Adding Average Film Ratings to the Data Frame

Unlike the Participant average ratings and adjustments, which were added to the data frame as new columns as part of the code for calculating them, the new rows for average film rating and film adjustment need to be added to the data frame separately from calculating them. This code block adds this information to the data frame.

initial_ratings[nrow(initial_ratings)+1,1] <- "Film Average"

for (i in 2:last_film_column) {
  initial_ratings[nrow(initial_ratings),i] <- film_averages[i-1]
}

initial_ratings[nrow(initial_ratings)+1,1] <- "Film Adjustment"

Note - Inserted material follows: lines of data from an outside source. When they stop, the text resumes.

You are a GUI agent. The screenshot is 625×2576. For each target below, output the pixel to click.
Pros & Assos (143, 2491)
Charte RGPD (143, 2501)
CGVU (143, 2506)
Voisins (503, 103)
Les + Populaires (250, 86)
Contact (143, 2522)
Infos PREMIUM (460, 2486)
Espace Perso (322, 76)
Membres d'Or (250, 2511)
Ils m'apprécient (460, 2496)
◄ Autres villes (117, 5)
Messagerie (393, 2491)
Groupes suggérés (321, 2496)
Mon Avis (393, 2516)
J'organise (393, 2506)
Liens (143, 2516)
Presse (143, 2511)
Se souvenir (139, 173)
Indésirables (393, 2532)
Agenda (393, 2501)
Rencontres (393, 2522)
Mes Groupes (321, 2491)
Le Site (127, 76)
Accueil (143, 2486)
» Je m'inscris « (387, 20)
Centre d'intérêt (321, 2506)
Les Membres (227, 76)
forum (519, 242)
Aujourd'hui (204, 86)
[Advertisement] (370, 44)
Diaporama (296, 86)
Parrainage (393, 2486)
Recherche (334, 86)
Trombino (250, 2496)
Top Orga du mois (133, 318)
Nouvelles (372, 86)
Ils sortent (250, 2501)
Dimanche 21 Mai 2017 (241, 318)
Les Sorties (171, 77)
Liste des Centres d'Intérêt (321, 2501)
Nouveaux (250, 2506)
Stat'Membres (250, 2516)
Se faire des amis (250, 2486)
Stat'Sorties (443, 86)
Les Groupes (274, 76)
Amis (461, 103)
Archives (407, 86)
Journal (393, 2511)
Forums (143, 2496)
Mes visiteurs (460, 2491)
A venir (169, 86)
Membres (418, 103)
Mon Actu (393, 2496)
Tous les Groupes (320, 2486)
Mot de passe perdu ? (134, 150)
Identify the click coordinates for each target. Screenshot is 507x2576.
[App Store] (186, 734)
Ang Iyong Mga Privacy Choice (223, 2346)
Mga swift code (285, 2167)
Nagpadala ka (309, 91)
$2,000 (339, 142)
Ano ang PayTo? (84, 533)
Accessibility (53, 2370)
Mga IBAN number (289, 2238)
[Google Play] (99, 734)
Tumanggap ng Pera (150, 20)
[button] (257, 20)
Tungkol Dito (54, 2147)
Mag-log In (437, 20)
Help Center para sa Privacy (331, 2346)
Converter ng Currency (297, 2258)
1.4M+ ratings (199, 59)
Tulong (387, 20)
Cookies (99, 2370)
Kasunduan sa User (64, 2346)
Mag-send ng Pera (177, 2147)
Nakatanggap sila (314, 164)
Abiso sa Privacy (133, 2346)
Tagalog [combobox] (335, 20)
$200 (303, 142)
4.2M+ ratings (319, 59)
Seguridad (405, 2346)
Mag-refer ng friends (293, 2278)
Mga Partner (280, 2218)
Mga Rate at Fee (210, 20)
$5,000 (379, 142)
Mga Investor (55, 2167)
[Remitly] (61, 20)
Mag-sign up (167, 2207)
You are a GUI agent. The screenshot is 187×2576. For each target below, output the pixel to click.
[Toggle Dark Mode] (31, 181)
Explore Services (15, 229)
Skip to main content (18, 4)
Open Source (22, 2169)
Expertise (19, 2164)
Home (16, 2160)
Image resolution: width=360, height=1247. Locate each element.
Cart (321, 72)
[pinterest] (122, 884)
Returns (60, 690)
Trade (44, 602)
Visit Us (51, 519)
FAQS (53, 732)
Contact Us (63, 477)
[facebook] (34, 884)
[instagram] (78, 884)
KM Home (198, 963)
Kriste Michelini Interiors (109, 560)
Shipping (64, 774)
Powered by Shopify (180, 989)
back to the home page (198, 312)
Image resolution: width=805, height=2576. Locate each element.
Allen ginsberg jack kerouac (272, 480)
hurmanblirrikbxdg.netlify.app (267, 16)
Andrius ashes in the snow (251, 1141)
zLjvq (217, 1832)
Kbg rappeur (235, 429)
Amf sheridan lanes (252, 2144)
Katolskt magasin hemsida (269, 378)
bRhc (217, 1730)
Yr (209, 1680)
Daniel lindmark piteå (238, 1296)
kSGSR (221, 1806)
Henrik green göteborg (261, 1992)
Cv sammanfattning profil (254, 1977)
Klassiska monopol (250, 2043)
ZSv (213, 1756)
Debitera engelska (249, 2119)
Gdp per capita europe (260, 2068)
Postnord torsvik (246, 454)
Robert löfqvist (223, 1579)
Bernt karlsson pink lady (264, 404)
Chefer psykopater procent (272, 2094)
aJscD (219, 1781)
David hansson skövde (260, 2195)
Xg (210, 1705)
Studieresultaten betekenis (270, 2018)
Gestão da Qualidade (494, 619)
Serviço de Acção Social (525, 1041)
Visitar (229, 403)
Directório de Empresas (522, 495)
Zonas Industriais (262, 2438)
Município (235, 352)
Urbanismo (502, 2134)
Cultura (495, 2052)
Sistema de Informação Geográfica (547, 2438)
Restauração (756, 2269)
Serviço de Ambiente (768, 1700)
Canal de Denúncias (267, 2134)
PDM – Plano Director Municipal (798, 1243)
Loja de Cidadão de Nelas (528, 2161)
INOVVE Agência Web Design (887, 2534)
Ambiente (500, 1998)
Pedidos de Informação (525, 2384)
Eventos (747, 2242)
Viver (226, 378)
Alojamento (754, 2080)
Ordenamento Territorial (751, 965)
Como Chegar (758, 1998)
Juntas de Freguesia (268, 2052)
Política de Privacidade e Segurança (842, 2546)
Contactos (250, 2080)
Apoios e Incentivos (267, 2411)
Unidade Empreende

film_adj <- film_averages - overall_average

for (i in 2:last_film_column) {
  initial_ratings[nrow(initial_ratings),i] <- film_adj[i-1]
}

Projecting Ratings

This code block calculates the projected rating for each missing combination of film and participant. The nested for loops go through each cell with a rating and use the Global Baseline Estimate to replace any “NA” values that they find in the process. Since ratings are on a scale from 1 to 5, predictions greater than 5 are replaced with 5, and predictions less than 1 are replaced with 1. The Kable package is then used for the tabular output.

respondents <- nrow(initial_ratings) - 2

for (i in 2:last_film_column) {
  for (j in 1:respondents) {
    if (is.na(initial_ratings[j,i])) {
      if(overall_average + initial_ratings[nrow(initial_ratings),i] + initial_ratings[j,ncol(initial_ratings)] > 5) {
        initial_ratings[j,i] <- 5} else {
          if(overall_average + initial_ratings[nrow(initial_ratings),i] + initial_ratings[j,ncol(initial_ratings)] < 1) {
            initial_ratings[j,i] <- 1} else {
              initial_ratings[j,i] <- overall_average + initial_ratings[nrow(initial_ratings),i] + initial_ratings[j,ncol(initial_ratings)]
            }
        }
    }
  }
}

library(knitr)

kable(initial_ratings, col.names = c("Participant", "Barbie", "Oppenheimer", "Spider Man: Across the Spiderverse", "Asteroid City", "Dungeons & Dragons: Honor Among Thieves", "Glass Onion: A Knives Out Adventure", "Participant Average", "Participant Adjustment"), format = "pipe", caption = "Movie Ratings (w/ Global Baseline Estimate)", align = "lcccccccc", digits = 2)

Movie Ratings (w/ Global Baseline Estimate)
Participant	Barbie	Oppenheimer	Spider Man: Across the Spiderverse	Asteroid City	Dungeons & Dragons: Honor Among Thieves	Glass Onion: A Knives Out Adventure	Participant Average	Participant Adjustment
Mani	5.00	4.00	5.00	3.00	5.00	5.00	4.50	0.59
Crossman	4.77	4.16	4.51	3.70	5.00	4.00	4.50	0.59
Wilson	4.52	5.00	3.00	5.00	4.25	4.00	4.25	0.34
Julie	4.00	3.86	5.00	2.00	5.00	5.00	4.20	0.29
Tim	5.00	4.66	5.00	4.20	5.00	5.00	5.00	1.09
Blue	5.00	4.66	5.00	4.20	5.00	5.00	5.00	1.09
Elaine	4.00	4.16	4.51	3.70	4.50	5.00	4.50	0.59
Chris	1.00	1.00	1.00	1.00	1.00	4.00	1.50	-2.41
Martin	5.00	5.00	1.00	1.00	1.00	3.00	2.67	-1.24
Zoe	5.00	4.66	5.00	4.20	5.00	5.00	5.00	1.09
Wade	4.27	3.66	4.00	3.20	4.00	4.40	4.00	0.09
Sidus	4.60	3.99	5.00	3.53	4.00	4.00	4.33	0.42
Lemon	3.00	4.26	5.00	5.00	5.00	5.00	4.60	0.69
Berry	5.00	1.00	3.00	4.00	5.00	5.00	3.83	-0.08
Sema	5.00	3.99	4.00	3.53	4.33	4.00	4.33	0.42
John	5.00	5.00	5.00	3.00	3.00	2.00	3.83	-0.08
Dianne	4.00	4.00	5.00	4.00	4.00	4.00	4.17	0.26
Film Average	4.18	3.57	3.92	3.11	3.91	4.31	NA	NA
Film Adjustment	0.27	-0.34	0.01	-0.80	0.00	0.40	NA	NA

Findings and Recommendations

One of the things I’m interested in pursuing further is code efficiency. I’m proud of the algorithm I came up with using 3 conditional statements inside a for loop inside another for loop, but I suspect that there was a much better way to execute the process, I’m just not sure where to look for it. I hope to revisit this at the end of the semester and try again with my greater knowledge of R.